Le cercle des fiscalistes

Donation / succession

11/10/2017

Un président conservateur

Depuis de longs mois, Emmanuel Macron répète à satiété les principes qui sous-tendent sa politique fiscale : lutter contre la rente et orienter l’épargne des français vers le secteur productif. La lecture du projet de loi de finances pour 2018 nous éclaire sur l’application de ces principes.

Dans une interview parue au printemps 2016 dans la revue Risques, Emmanuel Macron, alors ministre de l’Economie, déclarait que « Si on a une préférence pour le risque face à la rente, ce qui est mon cas, il faut préférer par exemple la taxation sur la succession aux impôts de type ISF ». Dans son entourage, on précisait que « Le ministre fait une différence entre la taxation de la richesse issue de la rente et la richesse créée par le travail et la prise de risques ».

Ainsi durant le débat des primaires, le discours d’Emmanuel Macron apparaissait comme libéral car accordant plus de mérite à l’enrichissement par le travail que par l’héritage. Il s’opposait en cela à celui de Nicolas Sarkozy qui paraissait plus conservateur en proposant d’exonérer les successions à hauteur de 400 000 euros par enfant.

Mais à l’aune de la première loi de finances du quinquennat Macron, le doute est permis. Certes, le texte reprend à son compte l’objectif de valoriser le risque et le travail et de taxer la rente. Pour y parvenir, on peut saluer la création d’un prélèvement libératoire de 30% sur les revenus de l’épargne, même si on peut regretter que l’institution de l’IFI ne soit qu’une demi-mesure complexe vers la suppression de l’ISF.

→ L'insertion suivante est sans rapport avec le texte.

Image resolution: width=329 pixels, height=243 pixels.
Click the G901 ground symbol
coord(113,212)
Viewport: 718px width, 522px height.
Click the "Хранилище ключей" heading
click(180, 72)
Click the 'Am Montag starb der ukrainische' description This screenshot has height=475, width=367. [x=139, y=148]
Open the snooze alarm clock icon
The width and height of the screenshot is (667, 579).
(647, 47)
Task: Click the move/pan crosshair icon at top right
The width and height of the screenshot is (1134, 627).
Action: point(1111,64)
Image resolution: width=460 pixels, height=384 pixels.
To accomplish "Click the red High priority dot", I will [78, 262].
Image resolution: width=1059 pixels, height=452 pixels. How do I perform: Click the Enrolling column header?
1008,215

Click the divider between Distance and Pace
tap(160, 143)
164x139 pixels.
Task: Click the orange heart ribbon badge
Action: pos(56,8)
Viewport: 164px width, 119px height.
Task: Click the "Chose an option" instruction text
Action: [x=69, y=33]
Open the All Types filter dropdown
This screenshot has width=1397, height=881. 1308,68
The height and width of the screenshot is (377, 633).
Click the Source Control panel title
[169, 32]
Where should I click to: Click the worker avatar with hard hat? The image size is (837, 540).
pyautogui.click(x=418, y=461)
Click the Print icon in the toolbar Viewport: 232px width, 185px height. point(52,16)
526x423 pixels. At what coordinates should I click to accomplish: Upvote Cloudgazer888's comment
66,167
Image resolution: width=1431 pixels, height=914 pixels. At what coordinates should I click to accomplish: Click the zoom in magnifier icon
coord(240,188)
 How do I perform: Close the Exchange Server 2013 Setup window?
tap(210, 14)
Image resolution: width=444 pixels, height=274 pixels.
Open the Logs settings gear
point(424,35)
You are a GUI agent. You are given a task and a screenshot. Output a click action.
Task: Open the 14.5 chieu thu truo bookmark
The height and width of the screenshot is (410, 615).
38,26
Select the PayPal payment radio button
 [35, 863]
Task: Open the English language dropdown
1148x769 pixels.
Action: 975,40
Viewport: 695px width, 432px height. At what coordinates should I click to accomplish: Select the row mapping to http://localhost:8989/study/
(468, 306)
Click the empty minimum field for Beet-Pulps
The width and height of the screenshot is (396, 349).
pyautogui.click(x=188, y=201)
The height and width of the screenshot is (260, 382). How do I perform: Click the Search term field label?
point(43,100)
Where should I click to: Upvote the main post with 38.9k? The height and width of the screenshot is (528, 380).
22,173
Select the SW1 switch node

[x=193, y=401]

Mais en revanche, comment justifier qu’il n’y a aucune disposition relative aux droits de successions  qui sont la quintessence même de la rente et mériteraient d’être revus. Et aucune réflexion non plus  sur les droits de donation, trop élevés, qui figent les patrimoines entre les mains des séniors.

Autant d’indices qui nous amènent à revoir notre position et à considérer le programme fiscal d’Emmanuel Macron comme beaucoup plus conservateur qu’il ne semblait l’être.